Frontman Adam Granduciel has always worn his penchant for heartland rock on his sleeve – going so far as to name his son Bruce. On the new album, he’s channeling the spirit of Springsteen, as well as the likes of Don Henley, with more unapologetic fervour than ever.
The band’s unique ability to blur the boundaries between underground indie gems and arena-filling anthems is on defiant display too – charting new territories with the unexpectedly stripped-back opening track, ‘Living Proof’. Almost in answer to the soft sadness of the track, the album soon shoots off in a direction that feels suited to wide, open roads, and that distinctly American, ambiguous definition of freedom.

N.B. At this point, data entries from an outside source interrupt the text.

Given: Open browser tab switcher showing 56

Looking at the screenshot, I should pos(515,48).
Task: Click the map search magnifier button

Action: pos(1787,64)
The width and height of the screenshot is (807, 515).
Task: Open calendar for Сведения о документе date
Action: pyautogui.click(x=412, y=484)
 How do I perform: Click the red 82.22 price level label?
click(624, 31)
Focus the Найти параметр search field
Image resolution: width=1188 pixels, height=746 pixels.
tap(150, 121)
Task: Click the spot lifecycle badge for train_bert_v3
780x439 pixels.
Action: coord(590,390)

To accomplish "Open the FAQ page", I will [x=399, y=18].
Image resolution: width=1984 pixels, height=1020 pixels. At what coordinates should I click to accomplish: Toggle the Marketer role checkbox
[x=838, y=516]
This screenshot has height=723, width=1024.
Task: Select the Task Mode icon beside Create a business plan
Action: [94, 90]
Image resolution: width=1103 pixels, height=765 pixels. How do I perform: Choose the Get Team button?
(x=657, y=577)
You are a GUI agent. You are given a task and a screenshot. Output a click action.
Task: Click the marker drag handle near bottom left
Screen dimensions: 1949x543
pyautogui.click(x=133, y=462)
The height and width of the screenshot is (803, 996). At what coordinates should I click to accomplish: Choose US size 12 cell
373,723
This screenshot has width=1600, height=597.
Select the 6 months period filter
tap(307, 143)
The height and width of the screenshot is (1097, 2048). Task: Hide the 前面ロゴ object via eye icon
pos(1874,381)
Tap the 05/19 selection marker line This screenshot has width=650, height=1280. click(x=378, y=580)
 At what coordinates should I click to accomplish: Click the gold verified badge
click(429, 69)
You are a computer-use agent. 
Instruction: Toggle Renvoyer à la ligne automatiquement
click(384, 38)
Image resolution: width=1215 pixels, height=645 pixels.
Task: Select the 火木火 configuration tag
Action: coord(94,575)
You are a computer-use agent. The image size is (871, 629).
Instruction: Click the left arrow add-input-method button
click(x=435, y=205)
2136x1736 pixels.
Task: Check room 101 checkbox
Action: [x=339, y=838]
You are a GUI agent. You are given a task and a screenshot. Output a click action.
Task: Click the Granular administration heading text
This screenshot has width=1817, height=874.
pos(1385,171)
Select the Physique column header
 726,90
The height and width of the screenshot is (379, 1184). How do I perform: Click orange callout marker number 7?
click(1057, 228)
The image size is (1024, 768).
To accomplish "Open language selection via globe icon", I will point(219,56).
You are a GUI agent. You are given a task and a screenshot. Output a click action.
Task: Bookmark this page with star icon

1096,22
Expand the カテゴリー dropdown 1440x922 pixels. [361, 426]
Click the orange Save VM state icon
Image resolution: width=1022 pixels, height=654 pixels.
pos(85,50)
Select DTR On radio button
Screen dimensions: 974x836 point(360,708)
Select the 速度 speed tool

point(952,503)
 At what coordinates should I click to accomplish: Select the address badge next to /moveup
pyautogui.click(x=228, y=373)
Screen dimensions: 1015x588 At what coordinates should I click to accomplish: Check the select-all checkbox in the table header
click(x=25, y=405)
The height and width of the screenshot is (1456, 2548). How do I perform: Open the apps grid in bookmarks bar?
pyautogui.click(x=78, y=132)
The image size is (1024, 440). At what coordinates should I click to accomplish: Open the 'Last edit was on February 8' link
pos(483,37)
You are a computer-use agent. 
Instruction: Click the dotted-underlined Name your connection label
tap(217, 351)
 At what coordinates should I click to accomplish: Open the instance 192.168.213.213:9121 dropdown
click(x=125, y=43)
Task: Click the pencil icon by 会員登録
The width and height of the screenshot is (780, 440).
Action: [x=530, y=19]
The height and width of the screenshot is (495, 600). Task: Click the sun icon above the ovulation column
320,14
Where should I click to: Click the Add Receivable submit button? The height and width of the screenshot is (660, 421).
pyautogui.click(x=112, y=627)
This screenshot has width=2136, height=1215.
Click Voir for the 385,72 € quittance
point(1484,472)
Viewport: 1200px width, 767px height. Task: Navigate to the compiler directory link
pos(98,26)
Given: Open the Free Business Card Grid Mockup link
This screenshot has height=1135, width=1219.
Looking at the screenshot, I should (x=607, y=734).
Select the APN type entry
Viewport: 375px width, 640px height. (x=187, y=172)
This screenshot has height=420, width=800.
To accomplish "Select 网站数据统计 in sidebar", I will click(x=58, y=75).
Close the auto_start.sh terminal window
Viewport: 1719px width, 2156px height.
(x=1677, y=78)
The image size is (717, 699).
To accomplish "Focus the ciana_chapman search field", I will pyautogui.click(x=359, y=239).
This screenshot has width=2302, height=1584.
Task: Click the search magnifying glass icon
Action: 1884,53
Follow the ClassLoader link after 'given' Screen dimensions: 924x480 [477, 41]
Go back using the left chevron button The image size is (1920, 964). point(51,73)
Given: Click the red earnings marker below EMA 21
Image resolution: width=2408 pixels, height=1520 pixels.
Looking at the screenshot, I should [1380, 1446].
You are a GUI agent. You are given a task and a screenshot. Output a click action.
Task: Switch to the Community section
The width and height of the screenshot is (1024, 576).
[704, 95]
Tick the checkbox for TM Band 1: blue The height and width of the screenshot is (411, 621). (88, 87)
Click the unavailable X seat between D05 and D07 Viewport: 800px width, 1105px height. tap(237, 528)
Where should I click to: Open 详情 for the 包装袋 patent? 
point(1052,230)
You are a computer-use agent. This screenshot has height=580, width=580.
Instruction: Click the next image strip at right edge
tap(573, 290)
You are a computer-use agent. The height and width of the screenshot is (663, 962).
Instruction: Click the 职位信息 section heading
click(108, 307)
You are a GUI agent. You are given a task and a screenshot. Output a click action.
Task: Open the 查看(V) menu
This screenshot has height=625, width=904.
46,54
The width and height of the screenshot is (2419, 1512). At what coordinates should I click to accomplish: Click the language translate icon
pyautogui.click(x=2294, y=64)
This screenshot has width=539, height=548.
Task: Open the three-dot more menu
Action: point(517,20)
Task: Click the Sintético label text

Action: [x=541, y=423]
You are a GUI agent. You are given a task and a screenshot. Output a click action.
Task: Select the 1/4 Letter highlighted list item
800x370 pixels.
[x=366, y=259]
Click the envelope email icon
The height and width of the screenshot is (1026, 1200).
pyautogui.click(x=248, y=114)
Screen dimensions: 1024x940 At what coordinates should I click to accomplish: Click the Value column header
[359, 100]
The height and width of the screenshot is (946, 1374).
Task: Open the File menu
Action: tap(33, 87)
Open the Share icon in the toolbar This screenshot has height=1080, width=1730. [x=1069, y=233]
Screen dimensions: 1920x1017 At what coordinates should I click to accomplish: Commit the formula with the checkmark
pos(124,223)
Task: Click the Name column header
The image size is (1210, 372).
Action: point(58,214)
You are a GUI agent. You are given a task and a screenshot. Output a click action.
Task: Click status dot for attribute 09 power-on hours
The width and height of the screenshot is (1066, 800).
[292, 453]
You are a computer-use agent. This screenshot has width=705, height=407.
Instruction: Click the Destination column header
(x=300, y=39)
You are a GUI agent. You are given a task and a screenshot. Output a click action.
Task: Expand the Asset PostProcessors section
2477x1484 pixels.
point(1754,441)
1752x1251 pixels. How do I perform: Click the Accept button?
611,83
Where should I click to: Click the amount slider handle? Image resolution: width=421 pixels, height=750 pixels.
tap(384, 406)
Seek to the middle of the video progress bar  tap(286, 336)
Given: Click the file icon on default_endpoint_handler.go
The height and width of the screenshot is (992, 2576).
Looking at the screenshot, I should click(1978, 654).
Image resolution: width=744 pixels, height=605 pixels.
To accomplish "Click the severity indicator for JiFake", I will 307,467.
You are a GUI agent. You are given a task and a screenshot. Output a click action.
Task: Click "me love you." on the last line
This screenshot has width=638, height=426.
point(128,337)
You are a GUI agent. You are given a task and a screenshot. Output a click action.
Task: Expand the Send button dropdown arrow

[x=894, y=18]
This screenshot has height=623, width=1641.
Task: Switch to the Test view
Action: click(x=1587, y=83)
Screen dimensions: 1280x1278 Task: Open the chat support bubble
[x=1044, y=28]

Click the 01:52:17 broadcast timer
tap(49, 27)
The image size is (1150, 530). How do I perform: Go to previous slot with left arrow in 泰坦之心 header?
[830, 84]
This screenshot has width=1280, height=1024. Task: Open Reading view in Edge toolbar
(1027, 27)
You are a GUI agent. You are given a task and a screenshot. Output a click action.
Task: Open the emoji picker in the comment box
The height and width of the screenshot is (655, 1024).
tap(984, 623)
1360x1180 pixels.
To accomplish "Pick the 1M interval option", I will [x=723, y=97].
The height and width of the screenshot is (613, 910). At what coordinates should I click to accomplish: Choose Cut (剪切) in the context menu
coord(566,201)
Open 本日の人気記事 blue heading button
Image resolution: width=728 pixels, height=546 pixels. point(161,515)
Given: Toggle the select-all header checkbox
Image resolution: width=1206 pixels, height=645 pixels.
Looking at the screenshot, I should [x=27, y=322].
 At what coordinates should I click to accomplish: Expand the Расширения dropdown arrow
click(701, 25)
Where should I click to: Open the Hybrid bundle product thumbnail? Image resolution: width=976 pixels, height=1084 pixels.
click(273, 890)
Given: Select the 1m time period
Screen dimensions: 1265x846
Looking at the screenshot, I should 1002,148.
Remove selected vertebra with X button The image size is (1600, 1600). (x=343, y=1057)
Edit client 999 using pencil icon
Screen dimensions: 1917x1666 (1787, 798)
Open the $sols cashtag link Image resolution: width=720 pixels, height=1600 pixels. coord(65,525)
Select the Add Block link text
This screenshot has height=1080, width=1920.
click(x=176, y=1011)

Even when the throwback sounds feel almost too familiar, there’s a charisma and a power at the heart of the approach that’s difficult to resist. Just like Granduciel’s ‘80s icons – who were capable of pulling something oddly triumphant out of the surrounding despair – I Don’t Live Here Anymore finds The War On Drugs expertly straddling the line between joyful release and bittersweet nostalgia.